What you have to do: Among the entries below, please repeat exactly and only the lines from the line containing "Viewport: 1404px width, 456px" to the line containing "You are a computer-use agent. The", both lines included.

Stored data:

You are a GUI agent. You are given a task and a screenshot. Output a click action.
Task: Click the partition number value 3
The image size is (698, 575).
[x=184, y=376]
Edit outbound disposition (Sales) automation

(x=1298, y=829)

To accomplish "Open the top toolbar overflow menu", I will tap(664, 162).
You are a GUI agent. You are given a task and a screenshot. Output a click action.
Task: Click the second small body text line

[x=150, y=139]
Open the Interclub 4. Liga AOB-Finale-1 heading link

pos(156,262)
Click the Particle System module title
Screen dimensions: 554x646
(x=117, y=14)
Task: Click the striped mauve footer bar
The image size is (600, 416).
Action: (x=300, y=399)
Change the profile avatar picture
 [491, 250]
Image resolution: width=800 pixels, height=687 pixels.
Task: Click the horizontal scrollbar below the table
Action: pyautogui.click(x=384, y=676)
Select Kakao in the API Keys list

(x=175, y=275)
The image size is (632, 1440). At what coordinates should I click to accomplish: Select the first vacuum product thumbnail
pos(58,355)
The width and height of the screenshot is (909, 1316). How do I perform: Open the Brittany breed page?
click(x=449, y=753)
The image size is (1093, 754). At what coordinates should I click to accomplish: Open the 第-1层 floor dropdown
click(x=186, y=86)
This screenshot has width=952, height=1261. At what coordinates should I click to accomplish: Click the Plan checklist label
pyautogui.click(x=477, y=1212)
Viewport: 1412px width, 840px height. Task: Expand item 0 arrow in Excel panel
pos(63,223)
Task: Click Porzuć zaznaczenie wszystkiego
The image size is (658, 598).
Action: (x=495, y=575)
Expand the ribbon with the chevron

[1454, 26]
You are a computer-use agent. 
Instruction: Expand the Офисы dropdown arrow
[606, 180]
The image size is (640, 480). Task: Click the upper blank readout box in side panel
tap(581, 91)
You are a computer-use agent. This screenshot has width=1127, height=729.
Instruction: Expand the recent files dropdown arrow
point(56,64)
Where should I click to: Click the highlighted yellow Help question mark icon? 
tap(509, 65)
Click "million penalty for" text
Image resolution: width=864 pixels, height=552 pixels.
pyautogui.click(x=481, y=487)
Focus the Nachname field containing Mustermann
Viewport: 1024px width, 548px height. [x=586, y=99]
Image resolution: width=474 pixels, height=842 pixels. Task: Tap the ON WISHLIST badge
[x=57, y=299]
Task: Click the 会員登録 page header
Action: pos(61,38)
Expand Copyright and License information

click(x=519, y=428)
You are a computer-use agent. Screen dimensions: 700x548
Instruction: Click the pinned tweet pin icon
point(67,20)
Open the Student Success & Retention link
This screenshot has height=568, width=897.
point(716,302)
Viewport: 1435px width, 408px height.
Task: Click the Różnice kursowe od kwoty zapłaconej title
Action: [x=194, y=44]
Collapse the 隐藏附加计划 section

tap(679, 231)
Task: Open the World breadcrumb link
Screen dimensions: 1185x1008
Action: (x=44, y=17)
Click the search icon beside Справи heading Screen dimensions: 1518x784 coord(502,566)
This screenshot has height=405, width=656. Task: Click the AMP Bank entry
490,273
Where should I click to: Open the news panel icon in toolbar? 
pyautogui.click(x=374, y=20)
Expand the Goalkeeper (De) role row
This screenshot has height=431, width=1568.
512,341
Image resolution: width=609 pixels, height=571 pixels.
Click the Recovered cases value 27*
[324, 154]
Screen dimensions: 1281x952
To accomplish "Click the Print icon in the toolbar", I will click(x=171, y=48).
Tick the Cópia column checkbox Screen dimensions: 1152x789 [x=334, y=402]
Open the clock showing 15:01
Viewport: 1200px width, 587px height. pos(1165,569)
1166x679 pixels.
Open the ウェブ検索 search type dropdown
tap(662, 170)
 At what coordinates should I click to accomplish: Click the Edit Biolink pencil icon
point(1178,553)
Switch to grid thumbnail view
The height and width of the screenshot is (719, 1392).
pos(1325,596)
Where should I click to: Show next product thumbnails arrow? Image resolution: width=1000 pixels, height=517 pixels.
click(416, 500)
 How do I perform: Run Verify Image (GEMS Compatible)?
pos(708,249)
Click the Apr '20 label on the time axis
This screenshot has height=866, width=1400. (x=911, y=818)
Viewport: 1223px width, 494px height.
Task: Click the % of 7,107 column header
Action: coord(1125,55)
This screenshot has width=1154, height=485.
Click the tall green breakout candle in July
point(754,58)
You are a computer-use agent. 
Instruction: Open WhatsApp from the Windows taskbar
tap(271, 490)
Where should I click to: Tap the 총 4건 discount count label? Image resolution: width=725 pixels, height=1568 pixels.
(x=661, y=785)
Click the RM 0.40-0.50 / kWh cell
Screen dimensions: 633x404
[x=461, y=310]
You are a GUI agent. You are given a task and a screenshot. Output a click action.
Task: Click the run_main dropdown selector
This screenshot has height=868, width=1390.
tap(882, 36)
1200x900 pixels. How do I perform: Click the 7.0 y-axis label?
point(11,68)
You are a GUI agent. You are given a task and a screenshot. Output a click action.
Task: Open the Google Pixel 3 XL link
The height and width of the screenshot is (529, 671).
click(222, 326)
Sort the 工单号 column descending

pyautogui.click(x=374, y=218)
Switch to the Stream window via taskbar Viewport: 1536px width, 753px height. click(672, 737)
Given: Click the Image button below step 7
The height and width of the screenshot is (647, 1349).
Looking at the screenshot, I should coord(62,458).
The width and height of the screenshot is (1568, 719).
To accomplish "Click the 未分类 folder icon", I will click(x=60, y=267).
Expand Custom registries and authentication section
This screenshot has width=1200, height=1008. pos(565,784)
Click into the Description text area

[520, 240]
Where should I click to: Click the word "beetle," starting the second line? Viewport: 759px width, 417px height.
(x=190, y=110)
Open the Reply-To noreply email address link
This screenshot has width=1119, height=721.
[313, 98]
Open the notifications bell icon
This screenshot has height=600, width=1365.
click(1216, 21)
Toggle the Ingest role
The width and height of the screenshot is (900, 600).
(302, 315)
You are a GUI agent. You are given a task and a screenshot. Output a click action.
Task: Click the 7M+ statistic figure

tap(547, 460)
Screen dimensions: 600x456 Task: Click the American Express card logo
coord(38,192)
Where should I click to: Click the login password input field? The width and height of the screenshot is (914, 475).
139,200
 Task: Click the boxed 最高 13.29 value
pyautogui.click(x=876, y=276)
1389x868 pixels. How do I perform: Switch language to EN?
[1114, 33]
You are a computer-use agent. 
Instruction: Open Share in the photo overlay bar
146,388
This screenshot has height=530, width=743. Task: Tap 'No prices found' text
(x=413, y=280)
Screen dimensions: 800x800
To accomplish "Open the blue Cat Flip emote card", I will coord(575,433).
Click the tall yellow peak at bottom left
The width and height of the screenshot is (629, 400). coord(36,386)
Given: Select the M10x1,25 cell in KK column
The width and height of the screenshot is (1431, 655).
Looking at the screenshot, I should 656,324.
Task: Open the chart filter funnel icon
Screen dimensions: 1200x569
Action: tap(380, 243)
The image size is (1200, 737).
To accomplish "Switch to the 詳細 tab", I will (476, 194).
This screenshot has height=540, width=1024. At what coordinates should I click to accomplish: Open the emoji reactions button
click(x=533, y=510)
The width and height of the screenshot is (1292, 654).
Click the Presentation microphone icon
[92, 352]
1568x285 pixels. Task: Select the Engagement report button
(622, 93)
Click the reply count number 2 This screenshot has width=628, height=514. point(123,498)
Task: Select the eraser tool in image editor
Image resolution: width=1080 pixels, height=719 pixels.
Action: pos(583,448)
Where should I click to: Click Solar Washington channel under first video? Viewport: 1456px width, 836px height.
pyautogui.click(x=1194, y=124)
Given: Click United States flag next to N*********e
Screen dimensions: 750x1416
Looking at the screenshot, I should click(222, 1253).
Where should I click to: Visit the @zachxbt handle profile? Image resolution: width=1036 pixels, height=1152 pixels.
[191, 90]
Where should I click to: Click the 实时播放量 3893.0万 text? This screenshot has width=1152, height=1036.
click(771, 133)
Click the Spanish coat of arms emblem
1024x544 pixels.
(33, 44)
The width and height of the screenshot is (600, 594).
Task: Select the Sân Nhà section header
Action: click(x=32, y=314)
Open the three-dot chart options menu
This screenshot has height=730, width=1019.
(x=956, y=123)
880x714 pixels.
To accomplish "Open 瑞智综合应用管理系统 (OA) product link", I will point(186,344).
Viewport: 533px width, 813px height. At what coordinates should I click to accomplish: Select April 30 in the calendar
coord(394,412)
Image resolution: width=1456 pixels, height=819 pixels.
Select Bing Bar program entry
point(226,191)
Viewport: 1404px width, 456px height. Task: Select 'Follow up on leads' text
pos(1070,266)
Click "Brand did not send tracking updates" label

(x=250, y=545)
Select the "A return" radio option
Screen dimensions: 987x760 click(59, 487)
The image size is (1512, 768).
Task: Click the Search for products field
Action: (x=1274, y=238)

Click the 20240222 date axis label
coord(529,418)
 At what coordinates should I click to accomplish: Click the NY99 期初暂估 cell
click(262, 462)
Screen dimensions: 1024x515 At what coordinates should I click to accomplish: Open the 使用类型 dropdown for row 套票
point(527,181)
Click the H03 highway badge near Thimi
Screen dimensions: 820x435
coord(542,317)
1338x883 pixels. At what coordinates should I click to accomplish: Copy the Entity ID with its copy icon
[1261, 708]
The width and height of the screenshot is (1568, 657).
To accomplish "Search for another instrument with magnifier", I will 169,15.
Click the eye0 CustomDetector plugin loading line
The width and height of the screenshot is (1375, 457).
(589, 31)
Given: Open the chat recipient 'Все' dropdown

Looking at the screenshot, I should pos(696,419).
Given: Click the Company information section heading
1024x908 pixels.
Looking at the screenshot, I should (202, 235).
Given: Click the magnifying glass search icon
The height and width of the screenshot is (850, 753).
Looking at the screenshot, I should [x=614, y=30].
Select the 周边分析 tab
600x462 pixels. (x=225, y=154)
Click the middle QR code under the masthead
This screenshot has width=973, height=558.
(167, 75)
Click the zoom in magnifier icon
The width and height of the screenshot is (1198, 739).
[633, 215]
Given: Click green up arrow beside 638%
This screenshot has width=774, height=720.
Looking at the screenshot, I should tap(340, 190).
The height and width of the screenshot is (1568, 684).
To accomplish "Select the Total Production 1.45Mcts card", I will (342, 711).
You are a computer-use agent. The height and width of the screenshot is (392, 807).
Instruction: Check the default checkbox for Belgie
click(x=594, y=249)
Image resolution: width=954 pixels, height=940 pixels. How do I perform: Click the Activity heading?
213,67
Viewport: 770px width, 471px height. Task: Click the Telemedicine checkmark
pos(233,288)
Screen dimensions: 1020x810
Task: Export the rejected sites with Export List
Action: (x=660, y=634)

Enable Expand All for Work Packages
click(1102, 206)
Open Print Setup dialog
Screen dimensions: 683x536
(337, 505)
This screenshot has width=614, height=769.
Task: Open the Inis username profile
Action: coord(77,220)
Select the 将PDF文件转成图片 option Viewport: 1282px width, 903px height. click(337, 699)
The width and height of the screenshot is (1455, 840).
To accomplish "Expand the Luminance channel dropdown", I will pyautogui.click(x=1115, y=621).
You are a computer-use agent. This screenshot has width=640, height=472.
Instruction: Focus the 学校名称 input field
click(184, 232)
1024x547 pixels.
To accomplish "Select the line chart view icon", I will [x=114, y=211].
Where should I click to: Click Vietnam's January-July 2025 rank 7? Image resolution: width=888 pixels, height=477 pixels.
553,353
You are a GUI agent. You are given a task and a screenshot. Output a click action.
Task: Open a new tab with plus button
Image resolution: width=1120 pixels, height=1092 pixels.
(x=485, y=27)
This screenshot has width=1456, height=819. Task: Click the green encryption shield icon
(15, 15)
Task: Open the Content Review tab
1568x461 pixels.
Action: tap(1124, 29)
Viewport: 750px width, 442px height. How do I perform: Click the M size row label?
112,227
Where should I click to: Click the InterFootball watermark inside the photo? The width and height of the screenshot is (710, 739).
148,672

Expected answer:
Viewport: 1404px width, 456px height. Task: Select 'Follow up on leads' text
pos(1070,266)
Click "Brand did not send tracking updates" label

(x=250, y=545)
Select the "A return" radio option
Screen dimensions: 987x760 click(59, 487)
The image size is (1512, 768).
Task: Click the Search for products field
Action: (x=1274, y=238)

Click the 20240222 date axis label
coord(529,418)
 At what coordinates should I click to accomplish: Click the NY99 期初暂估 cell
click(262, 462)
Screen dimensions: 1024x515 At what coordinates should I click to accomplish: Open the 使用类型 dropdown for row 套票
point(527,181)
Click the H03 highway badge near Thimi
Screen dimensions: 820x435
coord(542,317)
1338x883 pixels. At what coordinates should I click to accomplish: Copy the Entity ID with its copy icon
[1261, 708]
The width and height of the screenshot is (1568, 657).
To accomplish "Search for another instrument with magnifier", I will 169,15.
Click the eye0 CustomDetector plugin loading line
The width and height of the screenshot is (1375, 457).
(589, 31)
Given: Open the chat recipient 'Все' dropdown

Looking at the screenshot, I should pos(696,419).
Given: Click the Company information section heading
1024x908 pixels.
Looking at the screenshot, I should (202, 235).
Given: Click the magnifying glass search icon
The height and width of the screenshot is (850, 753).
Looking at the screenshot, I should [x=614, y=30].
Select the 周边分析 tab
600x462 pixels. (x=225, y=154)
Click the middle QR code under the masthead
This screenshot has width=973, height=558.
(167, 75)
Click the zoom in magnifier icon
The width and height of the screenshot is (1198, 739).
[633, 215]
Given: Click green up arrow beside 638%
This screenshot has width=774, height=720.
Looking at the screenshot, I should tap(340, 190).
The height and width of the screenshot is (1568, 684).
To accomplish "Select the Total Production 1.45Mcts card", I will (342, 711).
You are a computer-use agent. The height and width of the screenshot is (392, 807).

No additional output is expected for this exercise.